Am I Required to Disclose My Finances in My Family Law Case?

Rule 12.285, Florida Family Law Rules of Procedure, requires each party to a family law matter to disclose certain financial information to the other party.  Disclosure is strictly enforced in cases with money at issue, including child support, alimony, and equitable distribution or property division.
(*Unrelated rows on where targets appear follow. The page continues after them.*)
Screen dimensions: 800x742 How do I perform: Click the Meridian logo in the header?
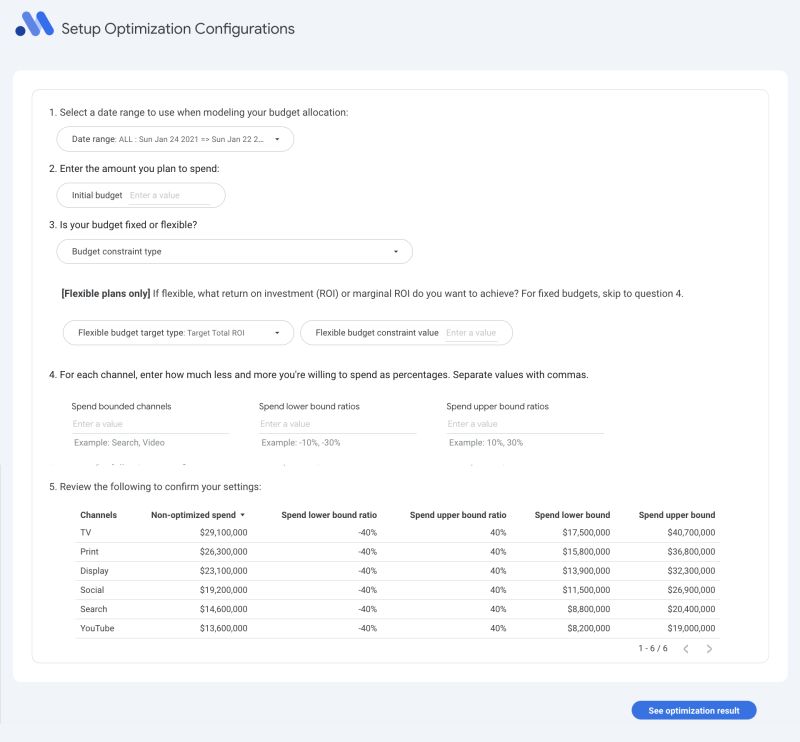point(35,29)
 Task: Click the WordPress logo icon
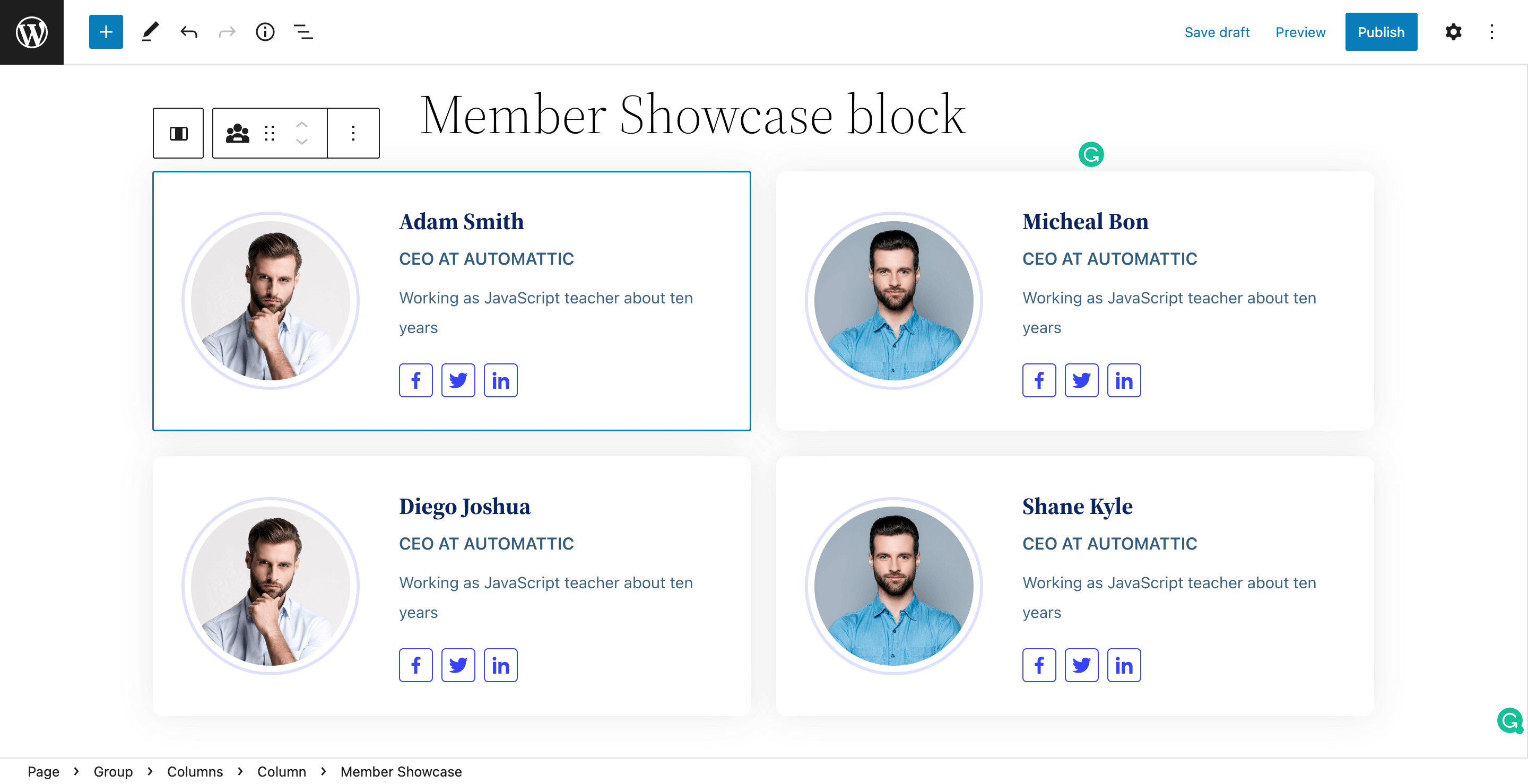(x=31, y=32)
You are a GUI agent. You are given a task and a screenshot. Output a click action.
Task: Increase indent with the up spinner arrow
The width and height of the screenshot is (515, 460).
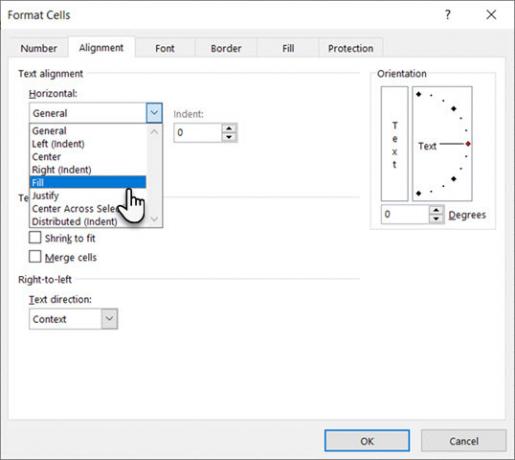pyautogui.click(x=229, y=129)
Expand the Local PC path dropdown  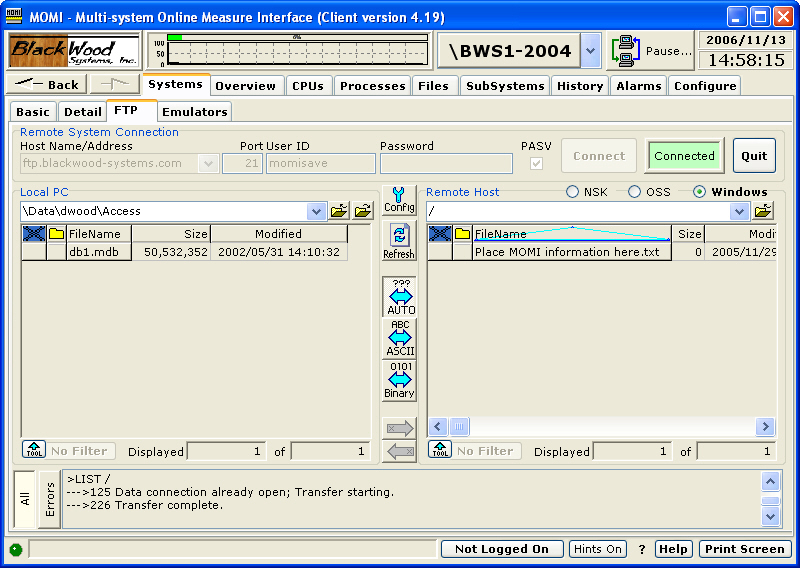317,211
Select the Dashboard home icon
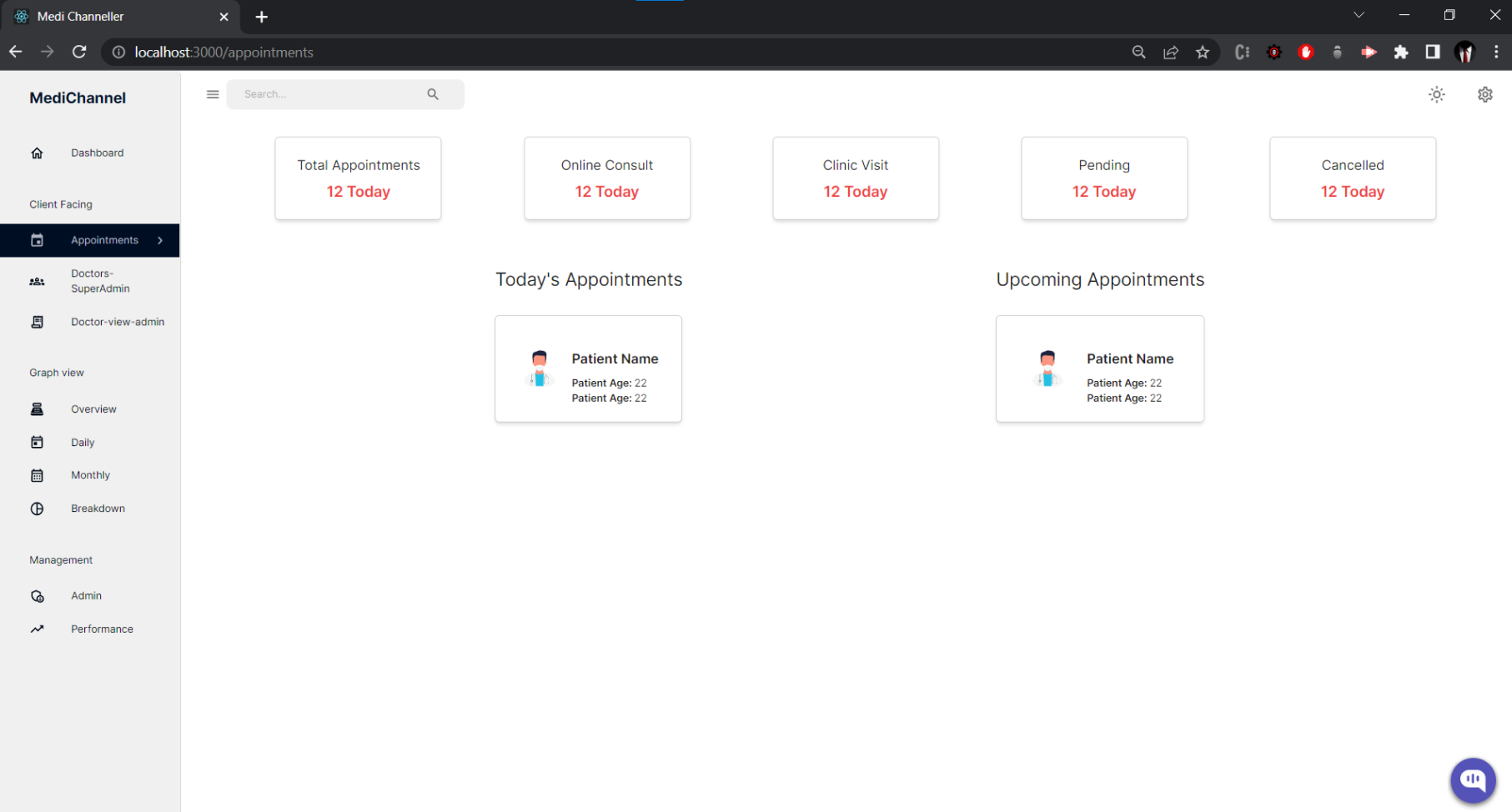The image size is (1512, 812). point(37,153)
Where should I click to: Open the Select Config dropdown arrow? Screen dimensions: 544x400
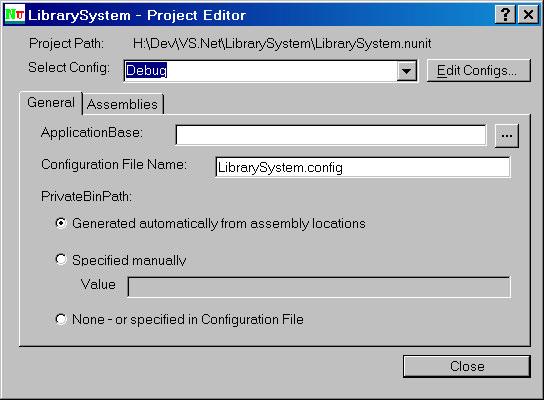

Parties are required to follow Rule 12.285’s disclosure requirements in two ways: (i) providing a financial affidavit; and (ii) exchanging certain documents (also known as mandatory disclosure).

Financial Affidavit

The financial affidavit is a document on which a party identifies, among other information, his or her monthly income, monthly expenses, assets, and liabilities/debts.  The Florida Supreme Court has provided two forms for the financial affidavit: (i) Form 12.902(b) (also known as the “Short Form”) for those parties with an annual gross income of less than $50,000.00; and (ii) Form 12.902(c) (also known as the “Long Form”) for those parties with an annual gross income of $50,000.00 or more.  You may find both forms here.  Financial affidavits must be provided to the other party and filed with the clerk of the court.

Mandatory Disclosure

In addition to the financial affidavit, parties are required to exchange financial documents, including tax returns, checking and savings account statements, loan applications, and mortgage statements.  A list of the documents may be found both in Rule 12.285 and in Florida Supreme Court Approved Form 12.932, the certificate of compliance with mandatory disclosure.  Parties should note that a certificate of compliance must be filed with the clerk of the court.  You may find Form 12.932 here.

Exceptions to Financial Disclosure

Rule 12.285 lists certain exceptions where financial disclosure is not required, including in the following actions:  (i) adoption; (ii) simplified dissolution of marriage; (iii) enforcement; (iv) contempt; (v) injunctions for domestic, repeat, dating, or sexual violence; (vi) uncontested divorces when the respondent is served by publication and does not file an answer; and (vii) actions for attorneys’ fees, suit money, or costs, if the basis for the request is solely under section 57.105, Florida Statutes.

As understanding Rule 12.285 can be complicated, and issues related to disclosed financial documents and information are often crucial to the success or failure of a party’s case, it is highly recommended that you retain a Florida family law attorney to help you with disclosure.